***** Quoted passage *****

In the first of our new series of technical advice articles, Damien Coleman takes a look at some points to note when it comes to Fuel Trim Adaptation...
The fundamental reason for the engine control module to implement fuel trim control is to meet the requirements of the exhaust gas after treatment system, in other words to have the correct conditions for the catalytic converter to work most efficiently.
The cat, often referred to as a three-way catalyst, is designed for two primary purposes: to reduce NOx (oxides of nitrogen) gases, reduce in this case meaning to remove oxygen; and to oxidise CO (carbon monoxide) and HC (hydro-carbons).
NOx gases are created under lean running conditions when in-cylinder combustion temperatures are high.
CO is a by-product of burning a fossil fuel and is an indication of fuel mixture strength. A rich mixture will have a comparatively higher CO exhaust gas content.
HC is unburnt fuel, which can be from incomplete combustion.
So back to fuel trim and the catalytic converter needs the engine to be running at a close to stoichiometric air-to-fuel ratio. This is approximately 14.7 parts of air to 1 part of fuel by mass, i.e. 14.7:1 as a ratio.
However to reduce the NOx gases the system has to operate slightly rich of the stoichiometric ratio to provide CO which creates the following chemical reaction (simplified):
- NOx + CO = N2 (Nitrogen) and CO2 (carbon dioxide)

***** Data records *****

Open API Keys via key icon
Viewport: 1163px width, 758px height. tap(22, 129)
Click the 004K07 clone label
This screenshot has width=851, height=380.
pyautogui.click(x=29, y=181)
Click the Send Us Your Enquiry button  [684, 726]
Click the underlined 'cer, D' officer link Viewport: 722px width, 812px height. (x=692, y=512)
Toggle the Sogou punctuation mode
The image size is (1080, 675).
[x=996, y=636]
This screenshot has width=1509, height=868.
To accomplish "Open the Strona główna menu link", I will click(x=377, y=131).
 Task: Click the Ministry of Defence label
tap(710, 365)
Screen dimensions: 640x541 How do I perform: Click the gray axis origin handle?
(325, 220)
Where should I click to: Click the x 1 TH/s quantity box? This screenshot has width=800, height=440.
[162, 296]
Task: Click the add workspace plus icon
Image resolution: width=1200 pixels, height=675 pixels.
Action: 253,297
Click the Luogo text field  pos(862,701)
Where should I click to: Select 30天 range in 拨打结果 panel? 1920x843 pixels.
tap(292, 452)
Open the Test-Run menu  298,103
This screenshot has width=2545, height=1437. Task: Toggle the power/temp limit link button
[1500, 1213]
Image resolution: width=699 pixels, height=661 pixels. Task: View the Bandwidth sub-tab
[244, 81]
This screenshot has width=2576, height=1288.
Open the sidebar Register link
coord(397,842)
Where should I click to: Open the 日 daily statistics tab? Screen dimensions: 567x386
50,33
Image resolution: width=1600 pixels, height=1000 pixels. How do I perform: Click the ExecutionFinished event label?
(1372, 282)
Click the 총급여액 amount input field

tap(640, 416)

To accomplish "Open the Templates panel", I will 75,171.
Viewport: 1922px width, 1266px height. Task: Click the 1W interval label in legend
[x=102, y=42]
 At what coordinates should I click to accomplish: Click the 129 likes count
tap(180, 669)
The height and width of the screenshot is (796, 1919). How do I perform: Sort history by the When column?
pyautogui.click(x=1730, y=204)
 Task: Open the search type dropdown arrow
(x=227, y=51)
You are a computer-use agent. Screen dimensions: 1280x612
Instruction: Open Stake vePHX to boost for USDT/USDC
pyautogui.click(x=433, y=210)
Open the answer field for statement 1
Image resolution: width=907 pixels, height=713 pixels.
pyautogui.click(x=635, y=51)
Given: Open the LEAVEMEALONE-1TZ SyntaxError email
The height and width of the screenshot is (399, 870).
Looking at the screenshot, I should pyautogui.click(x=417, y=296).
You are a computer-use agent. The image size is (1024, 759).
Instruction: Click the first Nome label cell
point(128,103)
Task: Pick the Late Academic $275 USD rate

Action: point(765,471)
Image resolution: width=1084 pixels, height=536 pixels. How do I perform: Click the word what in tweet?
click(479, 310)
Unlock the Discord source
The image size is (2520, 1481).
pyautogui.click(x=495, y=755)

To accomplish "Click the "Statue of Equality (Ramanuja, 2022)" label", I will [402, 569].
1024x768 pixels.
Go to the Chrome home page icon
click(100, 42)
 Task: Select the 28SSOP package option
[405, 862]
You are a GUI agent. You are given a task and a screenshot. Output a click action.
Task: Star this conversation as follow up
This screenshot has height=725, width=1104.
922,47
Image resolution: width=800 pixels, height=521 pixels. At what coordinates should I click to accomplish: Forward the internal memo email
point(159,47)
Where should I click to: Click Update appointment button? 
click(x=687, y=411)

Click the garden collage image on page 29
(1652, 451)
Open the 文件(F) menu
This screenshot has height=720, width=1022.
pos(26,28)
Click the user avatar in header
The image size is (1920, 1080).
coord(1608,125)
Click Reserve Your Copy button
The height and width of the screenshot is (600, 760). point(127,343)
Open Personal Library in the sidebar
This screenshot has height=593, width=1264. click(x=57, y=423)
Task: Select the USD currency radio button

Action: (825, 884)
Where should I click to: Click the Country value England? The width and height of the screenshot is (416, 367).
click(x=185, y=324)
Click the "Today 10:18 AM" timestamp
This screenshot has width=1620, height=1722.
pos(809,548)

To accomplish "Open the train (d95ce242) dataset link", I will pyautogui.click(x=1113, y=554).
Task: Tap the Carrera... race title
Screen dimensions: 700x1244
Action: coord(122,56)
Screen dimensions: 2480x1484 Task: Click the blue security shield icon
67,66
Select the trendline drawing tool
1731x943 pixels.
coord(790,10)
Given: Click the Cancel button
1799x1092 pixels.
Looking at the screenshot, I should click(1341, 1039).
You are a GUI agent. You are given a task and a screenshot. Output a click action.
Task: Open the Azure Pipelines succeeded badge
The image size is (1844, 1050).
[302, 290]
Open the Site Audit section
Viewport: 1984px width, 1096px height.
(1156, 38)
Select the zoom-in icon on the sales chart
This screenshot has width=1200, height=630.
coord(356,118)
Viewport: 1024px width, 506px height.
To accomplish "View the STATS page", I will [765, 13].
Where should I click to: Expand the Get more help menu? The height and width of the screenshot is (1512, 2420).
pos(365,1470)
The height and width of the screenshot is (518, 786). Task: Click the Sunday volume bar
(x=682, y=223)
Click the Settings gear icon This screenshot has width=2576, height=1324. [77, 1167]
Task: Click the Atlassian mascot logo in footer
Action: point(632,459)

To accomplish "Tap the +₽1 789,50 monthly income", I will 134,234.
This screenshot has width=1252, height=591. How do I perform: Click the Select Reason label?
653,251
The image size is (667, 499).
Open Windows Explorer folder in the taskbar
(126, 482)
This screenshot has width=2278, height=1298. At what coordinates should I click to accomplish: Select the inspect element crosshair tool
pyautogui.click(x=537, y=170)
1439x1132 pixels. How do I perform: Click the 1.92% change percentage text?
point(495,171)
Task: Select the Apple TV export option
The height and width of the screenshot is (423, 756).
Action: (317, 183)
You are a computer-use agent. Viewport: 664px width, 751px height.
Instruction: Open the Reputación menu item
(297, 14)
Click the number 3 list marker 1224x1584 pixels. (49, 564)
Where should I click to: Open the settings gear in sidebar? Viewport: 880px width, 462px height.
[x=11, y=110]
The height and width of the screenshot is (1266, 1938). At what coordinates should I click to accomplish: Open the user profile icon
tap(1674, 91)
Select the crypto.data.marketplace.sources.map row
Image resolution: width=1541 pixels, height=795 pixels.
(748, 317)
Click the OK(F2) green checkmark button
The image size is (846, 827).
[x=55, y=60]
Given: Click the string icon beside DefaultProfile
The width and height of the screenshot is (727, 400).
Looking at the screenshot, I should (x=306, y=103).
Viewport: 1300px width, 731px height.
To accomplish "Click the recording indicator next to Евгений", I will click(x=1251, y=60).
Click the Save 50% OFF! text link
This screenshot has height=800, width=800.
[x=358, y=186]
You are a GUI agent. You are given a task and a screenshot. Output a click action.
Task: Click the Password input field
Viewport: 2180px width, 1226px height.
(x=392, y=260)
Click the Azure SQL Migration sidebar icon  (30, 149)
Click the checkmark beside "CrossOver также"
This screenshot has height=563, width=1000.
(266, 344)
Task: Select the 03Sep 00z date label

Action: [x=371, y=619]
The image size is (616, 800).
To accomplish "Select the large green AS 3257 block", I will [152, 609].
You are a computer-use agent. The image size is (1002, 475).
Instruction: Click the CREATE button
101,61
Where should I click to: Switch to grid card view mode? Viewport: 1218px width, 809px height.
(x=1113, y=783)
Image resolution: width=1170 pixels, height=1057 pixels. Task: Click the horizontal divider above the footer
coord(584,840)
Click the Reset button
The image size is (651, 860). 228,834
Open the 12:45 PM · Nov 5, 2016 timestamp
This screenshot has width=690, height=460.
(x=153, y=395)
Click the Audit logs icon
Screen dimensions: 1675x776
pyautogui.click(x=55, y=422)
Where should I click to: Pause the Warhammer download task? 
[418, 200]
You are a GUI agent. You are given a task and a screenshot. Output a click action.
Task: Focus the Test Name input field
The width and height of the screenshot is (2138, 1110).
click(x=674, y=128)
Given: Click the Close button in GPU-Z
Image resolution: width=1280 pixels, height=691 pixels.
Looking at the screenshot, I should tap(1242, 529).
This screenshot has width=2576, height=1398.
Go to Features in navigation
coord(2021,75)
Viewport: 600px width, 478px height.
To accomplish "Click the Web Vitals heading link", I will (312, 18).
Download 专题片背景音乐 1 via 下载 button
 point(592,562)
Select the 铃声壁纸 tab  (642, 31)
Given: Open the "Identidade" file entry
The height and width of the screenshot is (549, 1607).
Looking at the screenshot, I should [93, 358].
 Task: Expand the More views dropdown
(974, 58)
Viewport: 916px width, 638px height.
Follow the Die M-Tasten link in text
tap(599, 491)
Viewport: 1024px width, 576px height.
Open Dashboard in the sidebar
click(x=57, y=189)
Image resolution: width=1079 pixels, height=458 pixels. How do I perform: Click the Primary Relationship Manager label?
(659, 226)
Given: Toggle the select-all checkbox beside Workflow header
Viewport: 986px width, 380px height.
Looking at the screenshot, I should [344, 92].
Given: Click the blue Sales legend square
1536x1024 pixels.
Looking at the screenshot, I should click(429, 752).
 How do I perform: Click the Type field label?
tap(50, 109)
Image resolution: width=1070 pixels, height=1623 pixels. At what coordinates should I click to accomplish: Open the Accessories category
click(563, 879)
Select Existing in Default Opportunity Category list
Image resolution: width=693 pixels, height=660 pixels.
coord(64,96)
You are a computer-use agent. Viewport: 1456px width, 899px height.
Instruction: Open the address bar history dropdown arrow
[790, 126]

*****

» **Requirement 1**: In the fuel trim article, under what conditions are NOx gases created?
» **Requirement 2**: Continue the fuel trim article from the point where it stops.

» **Task answer 1**: Under lean running conditions, when in-cylinder combustion temperatures are high.

» **Task answer 2**:
The system is also required to operate slightly lean of the stoichiometric ratio to provide O2 (oxygen) which creates the following chemical reaction (simplified):
- CO + O2 = CO2
- HC + O2 = CO2 and H2O (water)
So from these examples it is apparent that the fuel system must be capable of “swinging” between rich and lean close to the stoichiometric ratio. This is where the term lambda window comes into play.
The pre-cat (upstream) oxygen sensor provides the feedback information for calculating the amount of fuel required. The control module increases or decreases the injection duration depending on this information. This is referred to as short-term fuel trim (STFT).
The long-term fuel trim (LTFT) is a stored value which accounts for changes in engine condition, wear and tear, etc. The purpose of the LTFT is to get the air/fuel ratio back to stoichiometric (in the event of a fault/normal wear) so the STFT can again cycle between rich and lean operating conditions.
The STFT returns to zero after the engine is switched off. This data is held in the volatile memory of the control module, whereas the LTFT is constantly held in the non-volatile memory.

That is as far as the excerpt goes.